The Purchase Agreement provides that, upon the terms and subject to the conditions described therein, SS&C will acquire from the Seller all of the outstanding membership interests (the “Membership Interests”) of Impala Private Holdings, II, LLC, a Delaware limited liability company (“Intralinks”). At the closing and subject to the terms and conditions of the Purchase Agreement, SS&C will purchase from the Seller all of the Membership Interests in exchange for (i) approximately $1 billion in cash (the “Cash Consideration”) and (ii) approximately $500 million in shares of common stock of SS&C (the “Equity Consideration”). The Cash Consideration is subject to adjustment based on Intralinks’s actual working capital at closing compared to an agreed target, and net indebtedness and unpaid transaction expenses of Intralinks. The number of shares of common stock of SS&C included in the Equity Consideration will be determined by reference to the volume-weighted average price per share of such common stock on The Nasdaq Stock Market for each of the thirty consecutive trading days ending on (and including) the trading day immediately preceding the date of the closing. The Equity Consideration and the Cash Consideration are subject to adjustment to ensure that in no event will the Equity Consideration exceed 19.9% of the issued and outstanding shares of common stock of SS&C as of immediately prior to the closing.

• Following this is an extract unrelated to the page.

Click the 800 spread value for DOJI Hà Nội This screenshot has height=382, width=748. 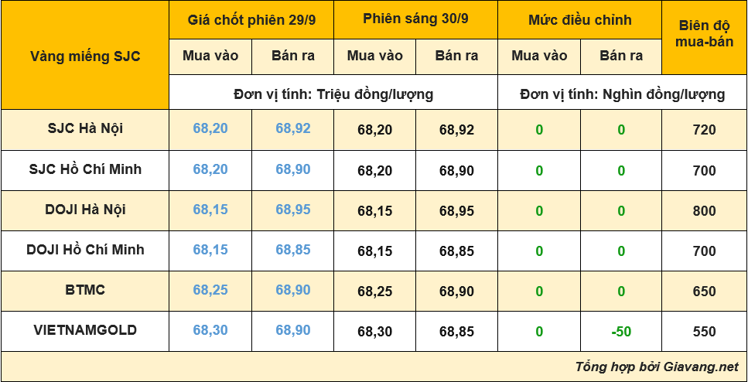[704, 211]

Each party’s obligation to complete the transactions contemplated by the Purchase Agreement is subject to various customary conditions, including (i) there being no applicable law, order, judgment or other legal restraint enjoining or otherwise prohibiting the consummation of the transactions contemplated by the Purchase Agreement, (ii) the expiration or termination of the applicable Hart-Scott-Rodino waiting period, (iii) performance by the other party in all material respects of its obligations under the Purchase Agreement and (iv) the accuracy of the representations and warranties of the other party, subject to specified materiality standards. Closing is not subject to any vote of SS&C’s stockholders or conditioned on the availability, obtaining or receipt of financing.
The Seller and SS&C have each made customary representations, warranties and covenants in the Purchase Agreement. The Seller has agreed, among other things, subject to certain exceptions, to cause Intralinks and its subsidiaries to conduct their businesses in the ordinary course in all material respects between the date of the Purchase Agreement and the closing and not to take certain specified actions during such period. Each of SS&C and the Seller are also required to use their respective reasonable best efforts to take, or cause to be taken, all actions, and do, or cause to be done, all things necessary, proper or advisable under any applicable laws to consummate the transaction.
The Purchase Agreement may be terminated by mutual written consent of SS&C and the Seller, and under certain other conditions, including in the event the transaction is not completed by January 31, 2019.
The foregoing description of the Purchase Agreement does not purport to be complete, and is qualified in its entirety by reference to the full text of the Purchase Agreement, which is filed herewith as Exhibit 2.1 and is incorporated herein by reference. Exhibit 2.1 has been included herein to provide investors with information regarding the terms of the Purchase Agreement. It is not intended to provide any other factual information about SS&C, Siris, the Seller, Intralinks or any of their respective subsidiaries or affiliates. The representations, warranties and covenants contained in the Purchase Agreement were made only for purposes of the Purchase Agreement and as of specific dates; were made solely for the benefit of the parties to the Purchase Agreement; may be subject to limitations agreed upon by the parties, including being qualified by confidential disclosures; may not have been intended to be statements of fact, but rather, as a method of allocating contractual risk and governing the contractual rights and relationships between the parties to the Purchase Agreement; and may be subject to standards of materiality applicable to the parties that differ from those applicable to investors. Investors should not rely on the representations, warranties and covenants or any descriptions thereof as characterizations of the actual state of facts or condition of SS&C, Siris, the Seller, Intralinks or any of their respective subsidiaries or affiliates. Moreover, information concerning the subject matter of the representations, warranties and covenants may change after the date of the Purchase Agreement, which subsequent information may or may not be fully reflected in SS&C’s public disclosures.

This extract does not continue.